Learning and honoring another’s Love Language is the key to building fulfilling and loving relationships.
I’ve heard, “There is no Guidebook for raising children” … which is true, because we are all different. However, I do believe, “Raising children becomes easier when our relationships are stronger.
Strong relationships are built on our understanding of each other. When two people share the same language, the relationship is automatically easier. Every person has at least two Love Languages (LL).
If we do not share the same languages or have “opposing” languages, we must learn to understand the other’s language and honor it. When we accomplish this task, the recipient feels loved, respected and honored.
My two main love languages are Quality Time and Acts of Service … meaning: My way of showing my love is sharing my time and doing activities with others. (This is demonstrated in my life’s work and passionate profession as well as in my sports!)

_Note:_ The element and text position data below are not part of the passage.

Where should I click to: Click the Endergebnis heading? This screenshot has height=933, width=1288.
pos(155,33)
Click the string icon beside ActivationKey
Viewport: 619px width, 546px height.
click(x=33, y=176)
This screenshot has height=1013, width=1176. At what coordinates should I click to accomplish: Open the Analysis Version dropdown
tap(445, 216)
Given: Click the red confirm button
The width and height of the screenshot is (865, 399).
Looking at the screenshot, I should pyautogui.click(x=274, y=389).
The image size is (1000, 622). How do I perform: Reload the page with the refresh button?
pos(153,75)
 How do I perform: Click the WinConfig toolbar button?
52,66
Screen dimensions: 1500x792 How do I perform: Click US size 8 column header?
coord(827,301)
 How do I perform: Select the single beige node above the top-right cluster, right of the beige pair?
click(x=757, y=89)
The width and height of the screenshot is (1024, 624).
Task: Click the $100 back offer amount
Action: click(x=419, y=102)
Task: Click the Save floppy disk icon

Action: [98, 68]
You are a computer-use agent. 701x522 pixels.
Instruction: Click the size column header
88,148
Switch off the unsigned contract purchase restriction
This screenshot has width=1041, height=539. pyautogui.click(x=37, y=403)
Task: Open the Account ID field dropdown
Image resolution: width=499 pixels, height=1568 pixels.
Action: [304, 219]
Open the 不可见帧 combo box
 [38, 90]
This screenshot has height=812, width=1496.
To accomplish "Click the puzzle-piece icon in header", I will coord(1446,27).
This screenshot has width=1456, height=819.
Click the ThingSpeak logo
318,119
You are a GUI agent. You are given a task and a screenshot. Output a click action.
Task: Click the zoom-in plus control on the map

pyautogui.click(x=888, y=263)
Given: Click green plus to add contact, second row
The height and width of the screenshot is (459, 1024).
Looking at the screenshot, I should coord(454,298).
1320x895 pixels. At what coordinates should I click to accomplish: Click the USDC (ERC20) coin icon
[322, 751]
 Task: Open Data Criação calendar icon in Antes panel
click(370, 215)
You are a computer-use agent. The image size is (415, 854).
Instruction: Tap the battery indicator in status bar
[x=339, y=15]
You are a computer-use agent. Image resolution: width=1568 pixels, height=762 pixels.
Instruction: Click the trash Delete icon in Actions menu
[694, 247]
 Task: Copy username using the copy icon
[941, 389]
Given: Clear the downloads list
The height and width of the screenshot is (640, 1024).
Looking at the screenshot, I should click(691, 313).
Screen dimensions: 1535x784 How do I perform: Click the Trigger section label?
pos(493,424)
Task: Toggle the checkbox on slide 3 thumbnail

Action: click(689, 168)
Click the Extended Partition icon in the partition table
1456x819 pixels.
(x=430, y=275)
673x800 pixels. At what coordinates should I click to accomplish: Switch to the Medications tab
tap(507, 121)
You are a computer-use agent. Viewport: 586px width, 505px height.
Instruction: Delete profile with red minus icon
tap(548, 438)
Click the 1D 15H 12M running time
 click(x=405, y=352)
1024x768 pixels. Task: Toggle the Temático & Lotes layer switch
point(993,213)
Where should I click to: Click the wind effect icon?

With regard to children, identifying their love language is easy. If you listen (another sign of respect) to them, they will tell you their language !
I have 2 wonderful and grand children … Katie and Will.
I feel Katie’s LL’s are Gifts and Words of Affirmation. She loves making things and performing. She feels great pride and love when you accept her heart felt performances and gifts with appreciation. She has a warm and loving heart and shows compassion for everyone and all forms of life !
When we are alone, she tells me secrets and shares her perception of her little world. I enjoy going to the movies and sailing with her. We have lots of time to share our thoughts, stories and feelings.
Will is a “doer” and he wants you to engage and “do” it with him ! His primary language is Quality Time. Although, he says going to the movies is boring, he will oblige and curl up in your lap for a nap. Perhaps, his second LL is Physical Touch? He does love the feeling of closeness. He would rather do an activity with you than for you to watch him do an activity.
I don’t know if the language changes over the years, but I seriously doubt that it does. I feel our LL may be our core value and way of “navigating” the World … that “going with gut” instinctual feeling.
Your love language is your natural, effortless, ingrained way of both showing your love and feeling love from other people.
Learning, respecting and honoring another’s LL is the key to building loving and fulfilling / “full feeling relationships.
So, I am thanking you for the Quality Time you and your Family shares with me.I feel loved.